Our analysis revealed several genes previously unknown for fibrosis and widely up-regulated in multi-organ fibrosis: WIPF1 (the highest expression, 8 microarrys), ITGBL1 (Integrin, beta-like 1 (with EGF-like repeat domains)) involved in inflammation49, EPHA3 (EPH receptor A3) in mediating developmental processes and homing of hematopoietic cells50,51, GRN (Granulin) in epithelial development, tissue remodeling and wound healing52,53. Most of the common down-regulated genes present in our analysis are novel for organ fibrosis: MT1M (Metallothionein 1M) linked to progressive degeneration of motoneurons in sporadic amyotrophic lateral sclerosis54, FZD5 (Frizzled family receptor 5) which is part of WNT signaling and ST3GAL6 (ST3 beta-galactoside alpha-2,3-sialyltransferase 6) important for stem cell development and regeneration55,56, SLC1A1 (Solute carrier family 1 (neuronal/epithelial high affinity glutamate transporter, system Xag), member 1), a major epithelial transporter of glutamate and aspartate57. Chronic inflammation, extracellular matrix remodeling and epithelial development as part of abnormal wound healing involved in fibrosis are well represented in our analysis by up-regulated genes like LUM (Lumican)58, GPNMB (Glycoprotein (transmembrane) nmb59) or genes downregulated: AQP3 (Aquaporin 3 (Gill blood group))60,61 and IL6R (Interleukin 6 receptor)62,63. It was interesting to see that our analysis has identified a set of well known genes for fibrosis such as chemokine CXCR4 ((C-X-C motif) receptor 4), SDF1/CXCL12 (Chemokine (C-X-C motif) ligand 12), metalloproteinases (MMP7, MMP2, at the level of multi-organ fibrosis. In addition, several genes from our analysis have been previously described in gene signatures for organ fibrosis. 14 genes from our list are present in the molecular Banff signature for acute kidney transplant rejection20. In another fibrosis study, two genes from our list, MMP2 and COL3A1, were found in fibrotic heart, kidney, lung and pancreas tissues, while ADAM28 was found only in lung tissues21.

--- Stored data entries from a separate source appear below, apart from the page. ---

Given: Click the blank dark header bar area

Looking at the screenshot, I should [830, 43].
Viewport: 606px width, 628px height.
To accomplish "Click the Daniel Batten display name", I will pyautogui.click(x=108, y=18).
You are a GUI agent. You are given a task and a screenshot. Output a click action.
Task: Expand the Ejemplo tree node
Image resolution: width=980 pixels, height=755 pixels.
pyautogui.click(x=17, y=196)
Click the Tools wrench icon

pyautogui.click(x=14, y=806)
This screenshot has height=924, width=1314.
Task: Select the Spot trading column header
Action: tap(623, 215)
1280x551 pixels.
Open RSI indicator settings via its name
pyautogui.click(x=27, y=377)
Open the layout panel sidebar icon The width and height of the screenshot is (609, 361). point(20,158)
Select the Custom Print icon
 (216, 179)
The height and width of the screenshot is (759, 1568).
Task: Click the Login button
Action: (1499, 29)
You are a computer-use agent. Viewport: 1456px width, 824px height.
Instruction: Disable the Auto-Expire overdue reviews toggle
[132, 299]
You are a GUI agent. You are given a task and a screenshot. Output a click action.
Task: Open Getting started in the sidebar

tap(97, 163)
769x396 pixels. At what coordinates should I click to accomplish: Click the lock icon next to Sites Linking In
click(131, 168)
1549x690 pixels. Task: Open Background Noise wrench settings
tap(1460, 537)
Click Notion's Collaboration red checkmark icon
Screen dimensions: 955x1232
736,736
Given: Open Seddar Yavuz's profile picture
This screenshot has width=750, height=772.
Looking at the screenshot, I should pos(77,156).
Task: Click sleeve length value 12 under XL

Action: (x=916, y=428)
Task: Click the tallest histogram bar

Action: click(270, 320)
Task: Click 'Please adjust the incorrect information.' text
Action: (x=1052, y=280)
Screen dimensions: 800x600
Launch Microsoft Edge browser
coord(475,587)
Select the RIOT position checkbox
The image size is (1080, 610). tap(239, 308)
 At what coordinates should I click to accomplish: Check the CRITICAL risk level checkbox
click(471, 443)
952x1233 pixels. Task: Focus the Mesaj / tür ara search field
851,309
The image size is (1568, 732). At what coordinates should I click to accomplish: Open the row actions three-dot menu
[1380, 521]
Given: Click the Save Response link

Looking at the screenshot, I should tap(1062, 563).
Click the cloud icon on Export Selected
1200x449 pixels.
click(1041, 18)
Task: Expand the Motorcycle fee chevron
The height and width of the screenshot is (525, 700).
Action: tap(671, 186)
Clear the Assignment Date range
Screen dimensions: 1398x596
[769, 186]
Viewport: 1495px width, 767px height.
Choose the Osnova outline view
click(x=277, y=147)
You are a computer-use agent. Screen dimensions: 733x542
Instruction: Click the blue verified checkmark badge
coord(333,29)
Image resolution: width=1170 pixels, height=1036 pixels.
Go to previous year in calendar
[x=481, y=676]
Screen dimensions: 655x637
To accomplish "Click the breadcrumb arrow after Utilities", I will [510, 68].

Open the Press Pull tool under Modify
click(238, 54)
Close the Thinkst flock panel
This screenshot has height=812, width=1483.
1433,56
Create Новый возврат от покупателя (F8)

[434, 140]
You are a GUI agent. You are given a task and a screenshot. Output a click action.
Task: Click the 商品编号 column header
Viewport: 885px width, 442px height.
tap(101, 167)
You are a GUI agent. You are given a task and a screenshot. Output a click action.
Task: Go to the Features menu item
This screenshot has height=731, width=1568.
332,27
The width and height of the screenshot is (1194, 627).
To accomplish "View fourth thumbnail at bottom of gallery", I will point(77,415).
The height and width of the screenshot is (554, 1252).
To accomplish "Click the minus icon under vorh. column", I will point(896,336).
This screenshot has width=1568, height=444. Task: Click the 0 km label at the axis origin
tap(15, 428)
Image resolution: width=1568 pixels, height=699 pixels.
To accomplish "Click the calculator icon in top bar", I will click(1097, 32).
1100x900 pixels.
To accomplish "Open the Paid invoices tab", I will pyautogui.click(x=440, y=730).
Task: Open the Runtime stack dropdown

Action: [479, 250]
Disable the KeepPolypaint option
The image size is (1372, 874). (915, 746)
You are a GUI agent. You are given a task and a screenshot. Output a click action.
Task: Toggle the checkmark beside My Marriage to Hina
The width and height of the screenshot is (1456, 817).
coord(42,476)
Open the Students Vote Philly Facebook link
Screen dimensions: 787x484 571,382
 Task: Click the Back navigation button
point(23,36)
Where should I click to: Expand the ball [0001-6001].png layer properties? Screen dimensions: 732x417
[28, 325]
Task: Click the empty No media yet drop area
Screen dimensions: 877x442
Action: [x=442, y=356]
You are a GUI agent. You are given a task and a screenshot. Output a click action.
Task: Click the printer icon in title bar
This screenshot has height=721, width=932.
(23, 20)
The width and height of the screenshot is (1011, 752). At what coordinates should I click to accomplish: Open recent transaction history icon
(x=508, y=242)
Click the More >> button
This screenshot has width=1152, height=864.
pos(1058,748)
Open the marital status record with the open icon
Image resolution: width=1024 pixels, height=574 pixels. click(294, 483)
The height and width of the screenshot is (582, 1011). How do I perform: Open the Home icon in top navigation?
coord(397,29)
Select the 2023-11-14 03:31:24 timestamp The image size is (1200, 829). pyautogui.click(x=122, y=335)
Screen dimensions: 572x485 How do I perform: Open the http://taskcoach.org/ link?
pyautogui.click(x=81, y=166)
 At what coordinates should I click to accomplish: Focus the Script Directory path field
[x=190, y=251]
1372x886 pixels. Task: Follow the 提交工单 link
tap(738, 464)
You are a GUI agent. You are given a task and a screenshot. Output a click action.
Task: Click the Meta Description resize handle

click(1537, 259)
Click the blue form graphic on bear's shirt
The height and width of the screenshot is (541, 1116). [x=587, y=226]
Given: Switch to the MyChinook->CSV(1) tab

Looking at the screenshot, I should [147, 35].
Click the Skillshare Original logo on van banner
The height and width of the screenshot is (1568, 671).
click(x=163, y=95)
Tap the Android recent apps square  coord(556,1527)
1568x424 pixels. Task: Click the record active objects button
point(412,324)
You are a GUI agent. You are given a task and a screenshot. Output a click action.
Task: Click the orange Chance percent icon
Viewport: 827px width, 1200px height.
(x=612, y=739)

Our analysis indicates that besides regular fibroblasts-myofibroblast genes, there is a common set of genes abnormally expressed, involved in epithelial development, stem cells regeneration and inflammation. We go beyond the approach of single organ fibrosis to address core genes and molecules involved in fibrosis that are present in multiple organs. While these genes may not be the original disease causing genes whose genetic variations leading to the onset or predisposition of these diseases, they reflect a set of potential commonly changed phenotypes at the gene transcription level which can be experimentally tested and as well as targeted in therapy. Nevertheless, our results are only the beginning, as the genes identified give way to experimental research to confirm the role of the identified genes in multi-organ fibrosis, and identify therapeutic targets to slow or even reverse fibrotic activity.